Although mothers were sent to Willersley from all over England, the vast majority were from North East London or local to the area. The expectant mothers living in London were sent to Willersley Castle which had beds for 50 women or to Bragborough Hall, in Northamptonshire, which also served evacuees from St Bartholemews Hospital and local women, two to four weeks before their estimated due date. They travelled by train or charabanc (bus) to Derby Station and then in large groups on a bus or train to Cromford.
Roughly two weeks before their due date, the women were billeted with families in nearby Wirksworth with families who were paid one Guinee a week to host each woman but the system was not without its faults. According to the Derby Times and Chesterfield Herald in 1943, one unfortunate household was taken to court after they continued to cash the vouchers after the mother had forgotten to hand in her voucher to the matron!
‘The London Mothers’ as they became known as by Wirksworth locals, or as a visitor to Wirksworth commented, “Wirksworth must be a rum place – every other women’s pregnant!”, made weekly trips down steep Cromford Hill on a private bus to see the midwives in the castle for ante-natal check-ups. This was also an opportunity for them to socialise with other mothers and receive advice and support from the staff, notably, Miss Troth, a warm natured Salvation Army Matron. It was common for them to go on group visits to the nearby Greyhound Inn for tea and scones and walk back along the banks of the River Derwent.

▶ TASK
Continue the account of the expectant London mothers sent to Willersley Castle with the next part, beginning after its final sentence.

▶ INFORMATION
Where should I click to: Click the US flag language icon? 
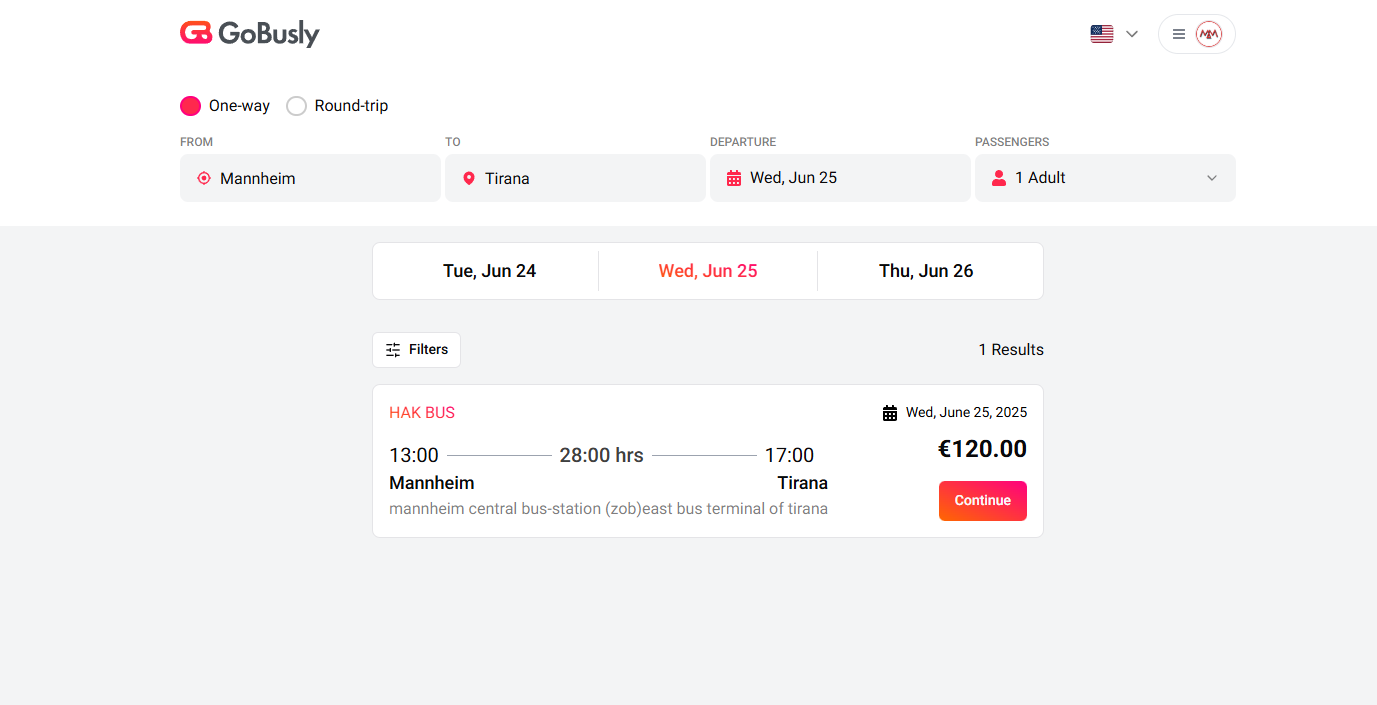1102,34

--

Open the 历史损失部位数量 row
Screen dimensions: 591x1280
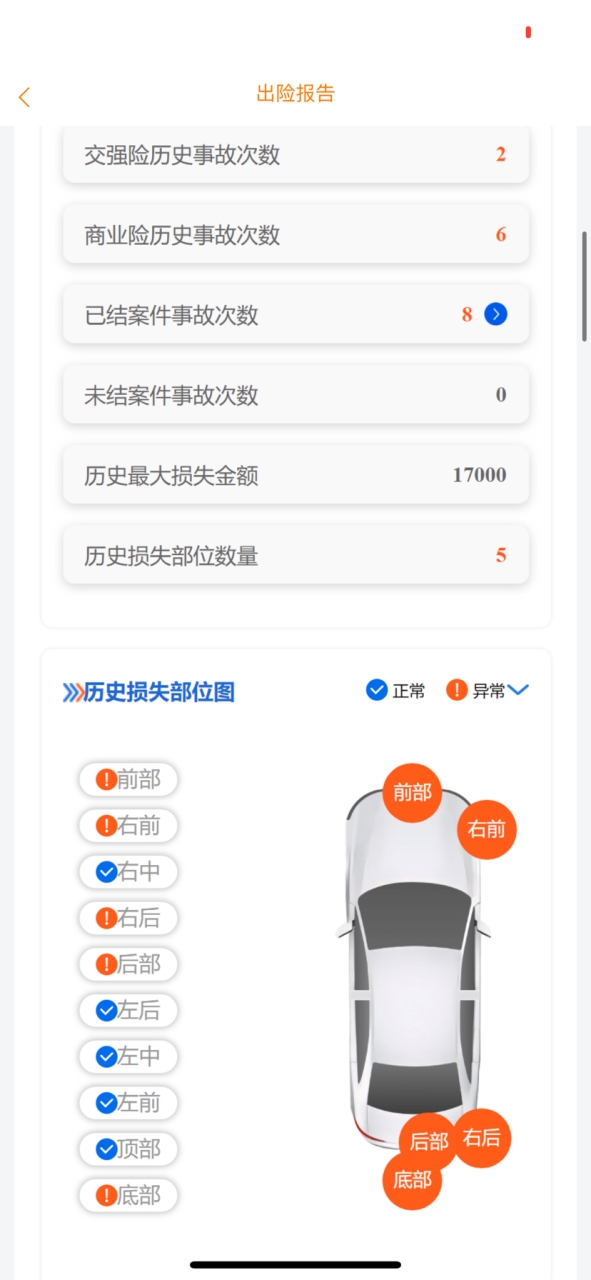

---

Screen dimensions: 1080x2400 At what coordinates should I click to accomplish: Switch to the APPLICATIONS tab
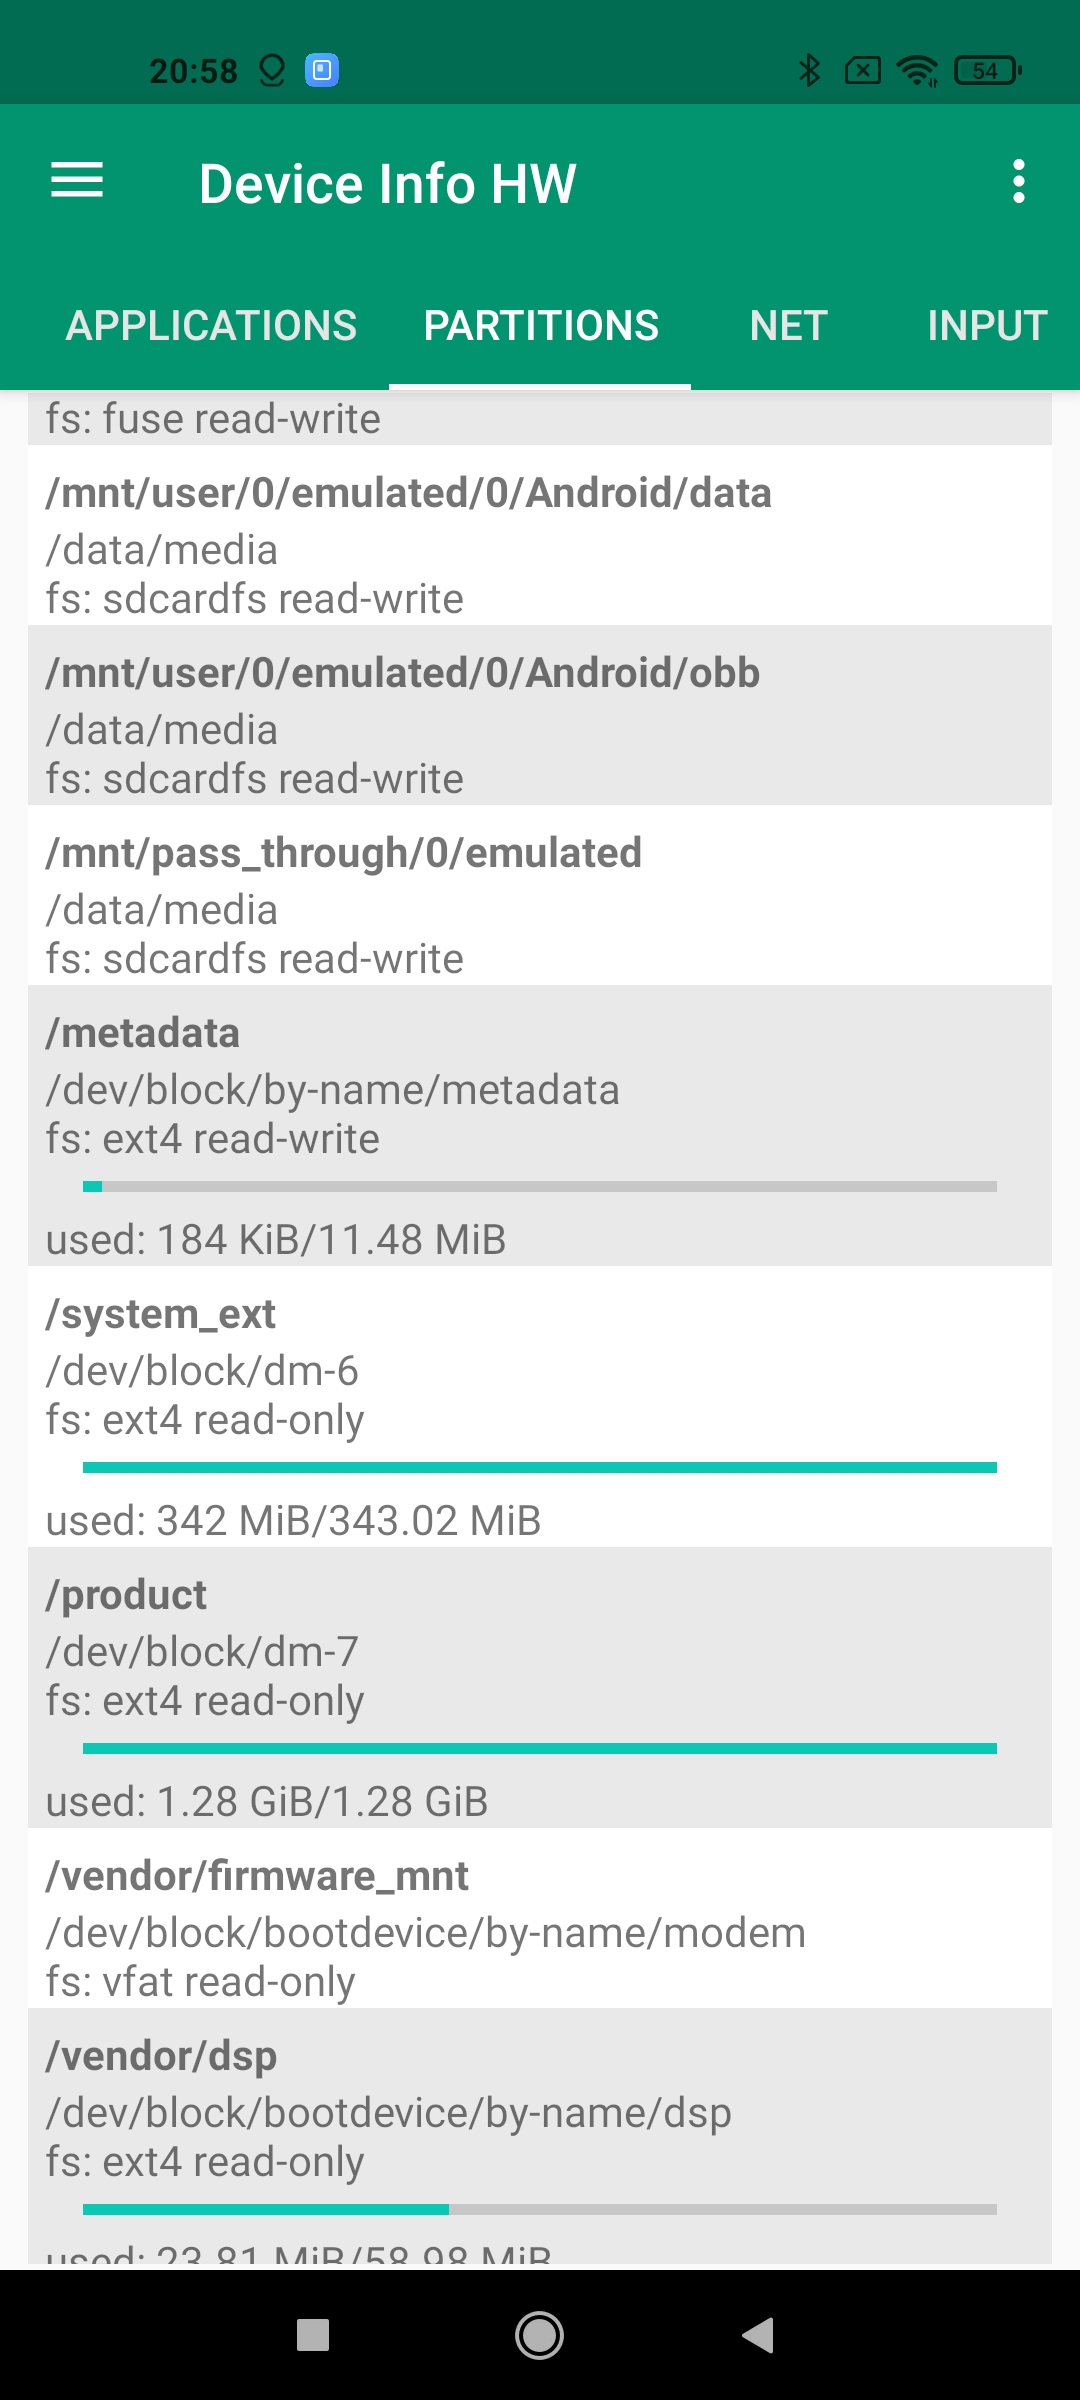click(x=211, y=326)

▶ REPLY
In 1944 The Derby Telegraph sent one of their journalists out to Willersley to interview a Matron, Miss Troth, a Major in the Salvation Army and observe the lifestyle for the mothers staying in Willersley Castle. Her first impression expressed how many of the mothers must have felt on their first visit to Willersley,
“As I walked along the riverbank and up the winding drive, I thought that surely nowhere in all of England could such a gracious house in such glorious surroundings have been chosen for those London women, whose babies might have been born under perilous conditions.”
“I arrived when the Matron (Miss K.E. Troth), a most kindly and motherly woman, was at her busiest. It was clinic day, there are three clinics a week and sometimes 15 or so women were waiting to see her. Miss Troth told me that she tried to encourage a friendly feeling between the women, some of whom had never left their native London. “Our resident doctor is a woman, too, she remarked, and I know that gives the girls a feeling of security and confidence, when in so many cases it is their first baby.”
“I know what anxious times they have had”, she said. “Many of them are all alone, their husbands in the services, and I try to make them feel that somebody is interested and willing to give them a helping hand at such a critical time period.”
“They come to me with all kinds of problems, and I am happy to say we always sort them out somehow.”